Cette nouvelle tarification a deux avantages. Premièrement, on a posé un modèle. Et ce n'est pas rien ! Il y a des concurrents qui n'ont aucun modèle clair. J'ai rencontré le président de l'USF la semaine dernière - d'ailleurs je vais intervenir à la réunion annuelle de l'association fin juin à laquelle il m'a invité. Je ne veux pas trahir ses propos mais je pense que le fond de sa pensée était qu'il était content que nous ayons proposé un modèle.
Deuxième avantage, l'indicateur (le document) est beaucoup plus facile à mesurer.
Mais soyons clairs : il n'y a pas de solution unique. Cela n'existe pas. Donc je vais aller voir le plus de clients, le plus rapidement possible, pour écouter les retours de ceux qui ont besoin d'en discuter. Je vais aussi bientôt rencontrer le Cigref [Club informatique des grandes entreprises françaises], que je connais bien. Sur la tarification comme pour le reste, pour moi, le client doit être au cœur de tout.
LeMagIT : vous en avez discuté avec l'USF, vous allez le faire avec le Cigref. Les accès indirects et les audits de licences sont donc bien des problématiques fortes chez les clients français ?
Gérald Karsenti : déjà je n'aime pas trop le terme "audit". Vous savez, certains clients qui me connaissent déjà m'ont fait venir chez eux pour me parler de ce sujet. Au final, on en a discuté 20 minutes. L'heure et demi suivante on a parlé de tout autre chose.
Tout ça pour dire que l'on est capable de se comprendre. S'il y a des problèmes, on va les régler au cas par cas. On va trouver le bon modèle adapté à chaque client pour bâtir le futur.
LeMagIT : c'est la fin des audits « à l'ancienne » que vous annoncez là ?

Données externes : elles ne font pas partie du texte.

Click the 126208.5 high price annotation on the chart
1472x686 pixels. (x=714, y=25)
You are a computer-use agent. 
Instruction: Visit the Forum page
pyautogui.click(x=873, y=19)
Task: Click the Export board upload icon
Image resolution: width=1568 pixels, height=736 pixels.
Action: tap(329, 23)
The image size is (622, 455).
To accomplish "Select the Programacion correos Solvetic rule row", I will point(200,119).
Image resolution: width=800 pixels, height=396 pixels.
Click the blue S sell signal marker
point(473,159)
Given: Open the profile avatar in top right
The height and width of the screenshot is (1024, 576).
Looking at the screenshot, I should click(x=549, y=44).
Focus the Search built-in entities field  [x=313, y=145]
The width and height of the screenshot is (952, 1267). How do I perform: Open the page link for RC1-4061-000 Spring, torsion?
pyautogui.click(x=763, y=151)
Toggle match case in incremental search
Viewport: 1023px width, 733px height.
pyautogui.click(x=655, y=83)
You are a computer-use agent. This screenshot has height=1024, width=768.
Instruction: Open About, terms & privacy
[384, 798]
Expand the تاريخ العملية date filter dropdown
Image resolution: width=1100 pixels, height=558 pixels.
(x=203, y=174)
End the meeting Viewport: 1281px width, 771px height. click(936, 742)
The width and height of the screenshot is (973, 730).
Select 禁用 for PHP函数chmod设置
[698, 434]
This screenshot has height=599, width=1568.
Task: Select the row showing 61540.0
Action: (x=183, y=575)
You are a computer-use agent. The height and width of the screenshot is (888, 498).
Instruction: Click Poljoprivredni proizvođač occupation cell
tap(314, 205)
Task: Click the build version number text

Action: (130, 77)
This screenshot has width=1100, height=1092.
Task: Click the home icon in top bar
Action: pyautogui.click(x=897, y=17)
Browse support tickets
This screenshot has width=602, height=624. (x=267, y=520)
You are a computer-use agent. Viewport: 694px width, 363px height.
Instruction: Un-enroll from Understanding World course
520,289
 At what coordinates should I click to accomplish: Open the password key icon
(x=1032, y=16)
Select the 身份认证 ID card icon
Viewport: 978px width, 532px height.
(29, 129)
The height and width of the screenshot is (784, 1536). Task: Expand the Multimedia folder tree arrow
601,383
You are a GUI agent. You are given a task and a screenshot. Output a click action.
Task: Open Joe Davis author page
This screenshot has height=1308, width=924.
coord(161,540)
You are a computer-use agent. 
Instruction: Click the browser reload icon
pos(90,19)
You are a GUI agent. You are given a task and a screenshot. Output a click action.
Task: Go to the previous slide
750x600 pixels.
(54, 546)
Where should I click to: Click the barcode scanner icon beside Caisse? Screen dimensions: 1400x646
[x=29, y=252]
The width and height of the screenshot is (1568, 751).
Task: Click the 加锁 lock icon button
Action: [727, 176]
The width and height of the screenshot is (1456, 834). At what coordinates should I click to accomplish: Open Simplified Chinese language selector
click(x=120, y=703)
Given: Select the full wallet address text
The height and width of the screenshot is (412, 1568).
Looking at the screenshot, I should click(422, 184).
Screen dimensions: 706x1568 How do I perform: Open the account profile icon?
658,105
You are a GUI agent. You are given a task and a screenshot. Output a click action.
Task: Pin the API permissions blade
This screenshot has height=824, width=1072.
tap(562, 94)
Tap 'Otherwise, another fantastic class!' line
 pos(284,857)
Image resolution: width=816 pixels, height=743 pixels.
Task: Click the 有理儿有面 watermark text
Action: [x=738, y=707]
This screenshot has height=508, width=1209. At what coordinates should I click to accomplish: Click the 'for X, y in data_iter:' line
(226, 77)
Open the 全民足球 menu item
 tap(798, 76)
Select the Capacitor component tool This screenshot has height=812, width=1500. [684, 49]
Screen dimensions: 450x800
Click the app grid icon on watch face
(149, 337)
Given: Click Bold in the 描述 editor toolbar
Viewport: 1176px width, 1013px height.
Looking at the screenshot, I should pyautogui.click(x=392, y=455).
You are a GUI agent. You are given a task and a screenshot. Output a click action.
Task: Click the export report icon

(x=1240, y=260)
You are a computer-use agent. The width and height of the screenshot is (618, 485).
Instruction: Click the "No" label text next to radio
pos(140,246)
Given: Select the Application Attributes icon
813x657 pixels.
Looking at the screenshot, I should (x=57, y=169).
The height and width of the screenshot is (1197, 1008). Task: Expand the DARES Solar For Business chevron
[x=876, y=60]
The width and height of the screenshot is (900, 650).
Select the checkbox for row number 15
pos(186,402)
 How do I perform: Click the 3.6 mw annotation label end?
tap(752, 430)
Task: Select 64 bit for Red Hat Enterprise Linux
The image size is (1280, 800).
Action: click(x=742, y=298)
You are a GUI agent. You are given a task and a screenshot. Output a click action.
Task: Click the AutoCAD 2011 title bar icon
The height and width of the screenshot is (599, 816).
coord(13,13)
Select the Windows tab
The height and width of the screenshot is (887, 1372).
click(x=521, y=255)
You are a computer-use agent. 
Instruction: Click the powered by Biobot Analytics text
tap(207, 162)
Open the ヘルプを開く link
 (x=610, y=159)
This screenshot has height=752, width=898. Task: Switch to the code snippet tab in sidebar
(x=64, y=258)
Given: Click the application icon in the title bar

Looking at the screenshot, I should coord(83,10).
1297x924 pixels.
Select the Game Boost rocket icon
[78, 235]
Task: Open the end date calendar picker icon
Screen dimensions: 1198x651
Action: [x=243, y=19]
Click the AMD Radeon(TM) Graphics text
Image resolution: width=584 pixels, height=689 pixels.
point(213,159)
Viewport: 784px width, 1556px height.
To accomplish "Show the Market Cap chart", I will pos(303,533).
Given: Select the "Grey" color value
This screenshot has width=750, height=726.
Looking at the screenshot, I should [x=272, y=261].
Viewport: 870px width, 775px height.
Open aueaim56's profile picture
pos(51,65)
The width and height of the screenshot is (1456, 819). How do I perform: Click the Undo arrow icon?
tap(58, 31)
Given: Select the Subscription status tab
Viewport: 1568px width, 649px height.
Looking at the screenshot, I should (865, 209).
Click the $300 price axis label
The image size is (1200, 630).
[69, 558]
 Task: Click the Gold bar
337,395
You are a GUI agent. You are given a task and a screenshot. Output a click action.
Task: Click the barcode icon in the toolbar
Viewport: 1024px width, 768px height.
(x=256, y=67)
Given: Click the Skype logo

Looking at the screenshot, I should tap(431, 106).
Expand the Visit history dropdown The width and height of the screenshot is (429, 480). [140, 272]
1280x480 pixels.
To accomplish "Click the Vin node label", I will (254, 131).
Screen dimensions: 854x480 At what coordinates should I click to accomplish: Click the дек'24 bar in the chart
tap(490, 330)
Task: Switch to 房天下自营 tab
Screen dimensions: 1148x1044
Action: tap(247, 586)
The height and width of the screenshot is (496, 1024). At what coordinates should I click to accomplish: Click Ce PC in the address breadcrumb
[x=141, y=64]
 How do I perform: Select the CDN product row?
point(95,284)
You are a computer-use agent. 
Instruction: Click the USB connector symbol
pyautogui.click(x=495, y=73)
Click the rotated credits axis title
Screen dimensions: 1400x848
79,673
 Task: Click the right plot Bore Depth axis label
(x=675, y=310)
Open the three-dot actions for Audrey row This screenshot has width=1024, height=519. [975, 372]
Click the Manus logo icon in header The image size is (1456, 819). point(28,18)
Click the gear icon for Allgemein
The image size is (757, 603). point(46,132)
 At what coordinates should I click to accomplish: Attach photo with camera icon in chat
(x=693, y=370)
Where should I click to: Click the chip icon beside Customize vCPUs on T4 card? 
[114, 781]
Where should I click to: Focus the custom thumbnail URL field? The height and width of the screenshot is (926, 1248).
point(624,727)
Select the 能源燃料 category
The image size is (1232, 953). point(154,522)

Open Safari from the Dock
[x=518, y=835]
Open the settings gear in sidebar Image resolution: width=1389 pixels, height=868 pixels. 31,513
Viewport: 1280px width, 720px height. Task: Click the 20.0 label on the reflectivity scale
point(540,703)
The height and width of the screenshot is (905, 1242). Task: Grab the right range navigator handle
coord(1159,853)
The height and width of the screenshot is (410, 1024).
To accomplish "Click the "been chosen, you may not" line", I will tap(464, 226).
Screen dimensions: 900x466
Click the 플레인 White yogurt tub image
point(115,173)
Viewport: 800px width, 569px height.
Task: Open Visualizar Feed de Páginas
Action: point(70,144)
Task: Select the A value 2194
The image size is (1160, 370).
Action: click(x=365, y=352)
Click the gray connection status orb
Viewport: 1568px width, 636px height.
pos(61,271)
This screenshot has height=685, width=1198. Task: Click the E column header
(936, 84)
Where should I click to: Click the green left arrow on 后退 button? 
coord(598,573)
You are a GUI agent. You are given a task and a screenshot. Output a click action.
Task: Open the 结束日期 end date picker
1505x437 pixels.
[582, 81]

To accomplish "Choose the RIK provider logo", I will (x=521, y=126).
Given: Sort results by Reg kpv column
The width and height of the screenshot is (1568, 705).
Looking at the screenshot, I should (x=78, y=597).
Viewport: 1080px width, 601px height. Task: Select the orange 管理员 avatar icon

Gérald Karsenti : il est normal qu'il y ait des règles pour protéger nos innovations. Un contrat engage mutuellement. Nous nous engageons à livrer les meilleures solutions, que nous ferons évoluer dans le temps. Les clients s'engagent à déployer les logiciels ou à les utiliser en respectant les contrats. Il s'agit juste de ne pas être trop dogmatique.
Gérald Karsenti, SAP France
On ne le dit pas assez, mais les clients sont plutôt volontaires pour travailler en collaboration sur ce sujet. Ils ont besoin de savoir où ils en sont. Aucun d'entre eux n'a envie de se retrouver dans une situation qu'il ne maîtrise pas et qui pourrait, à tout moment, lui créer des soucis.
Mais comme je vous le disais, je n'aime pas ce terme d'audit. Moi je fais tout sauf de l'audit ! Ce n'est pas mon métier. Mon métier c'est de m'assurer que la bonne solution est déployée intelligemment et d'aider mes clients à avoir le meilleur environnement possible. Donc je vais vous dire, même si un client ne déploie pas comme il aurait dû, ma philosophie c'est que quand on se parle, on trouve toujours une solution.